In risposta lui alzo la mano, stringendo tra le dita la chiavetta usb.

Amber si mordicchiò il labbro. «Posso restare?»

Dick sembrò pensarci visto che non le rispose subito. «Forse è meglio che tu non veda.»

Le sopracciglia di Amber guizzarono verso l'alto, «Cosa?» fece avvicinandosi, «Qualcosa che ho già visto?»

«Perché non vai a riposarti?» insistette lui, «Sembri stanca.»

E lo era, stanca di tutta quella situazione.

«Lo sono» ammise piano, abbassando gli occhi e fissando il pavimento, «Ma dormire non mi farà sentire meglio» proseguì. «Se rimango da sola è peggio e poi...» buttò fuori in un sussurro che si abbassò sempre di più, «Come potrei mai addormentarmi dopo oggi?» un sorriso amaro le distese le labbra.

Senza dire nulla Dick aprì la porta della sua stanza e con un cenno del capo la invitò a entrare. Poi recuperò il suo portatile, salì sul letto, incrociò le gambe per mettersi comodo e invitò Amber ad affiancarlo. «Ne sei sicura?» le chiese un'ultima volta.

Amber annuì senza pensarci e senza lasciargli il tempo di aggiungere altro. Deviò lo sguardo dal suo e attese. Aveva paura, ma la voglia di sapere cosa contenesse quel filmato aveva abbattuto ogni esitazione. E quando Dick inserì l'usb nel portatile e aprì il file video inevitabilmente trattenne il fiato.

Dopo pochi attimi, sullo schermo apparve la figura longilinea, in giacca e cravatta, del dottor Barn. Fissava il suo riflesso nello specchio della sala dove erano appena stati e vicino il quale avevano trovato il portatile. Aveva l'aria triste e sognante allo stesso tempo, mentre con l'indice girava in maniera lenta, all'anulare della mano opposta, una piccola fedina d'oro.

«Dov'è la telecamera?» s'interrogò Amber, avvicinandosi allo schermo con gli occhi socchiusi e la fronte aggrottata.

Dick avvicinò l'indice alla cravatta scura che Barn indossava. «Qui» indicò all'altezza del nodo. «L'inquadratura è centrale e alta, ma più bassa rispetto agli occhi» spiegò in breve, prima di mandare avanti il video di una buona mezz'ora che li portò nell'aula del tribunale.  «Questa roba deve essergli costata una fortuna, ha una qualità video e audio incredibile per la grandezza che ha» disse, e a quel punto velocizzò il filmato fino a trasformare le ore in minuti e i minuti in secondi.

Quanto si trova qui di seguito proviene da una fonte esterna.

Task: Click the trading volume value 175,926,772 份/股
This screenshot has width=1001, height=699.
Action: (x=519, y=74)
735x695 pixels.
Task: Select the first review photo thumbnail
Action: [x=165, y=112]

«C'è tutto» mormorò a un certo punto, non smettendo di fissare le immagini che scorrevano veloci davanti i suoi occhi. «Sai che significa questo?» disse voltandosi verso Amber ed effettuando una copia del file, «Non serve parlare. Questo video è l'unica prova che ci serve, ed è una prova enorme, una di quelle che assicurano l'ergastolo.» Con un balzo saltò giù dal letto e recuperò la giacca.

«Dove vai?»

«Gordon deve averlo il prima possibile» rispose lui e per un secondo si fermò sulla soglia della porta. L'espressione che le rivolse era un chiaro 'mi dispiace'.

«Vai.» Amber accompagnò quell'affermazione con un cenno del capo e l'osservò andare via finché gli fu possibile, poi con un sospiro saltò giù dal letto e lasciò quella stanza. Non avrebbe chiuso occhio, di quello ne era certa, ma ormai anche quella notte era arrivata agli sgoccioli.

Spero che abbiate capito il titolo di questo capitolo e tutto quello che succede anche se dal precedente è passato un po'... mi scuso per il ritardo ma scrivere un capitolo è davvero impegnativo, soprattutto arrivati in un certo punto della storia.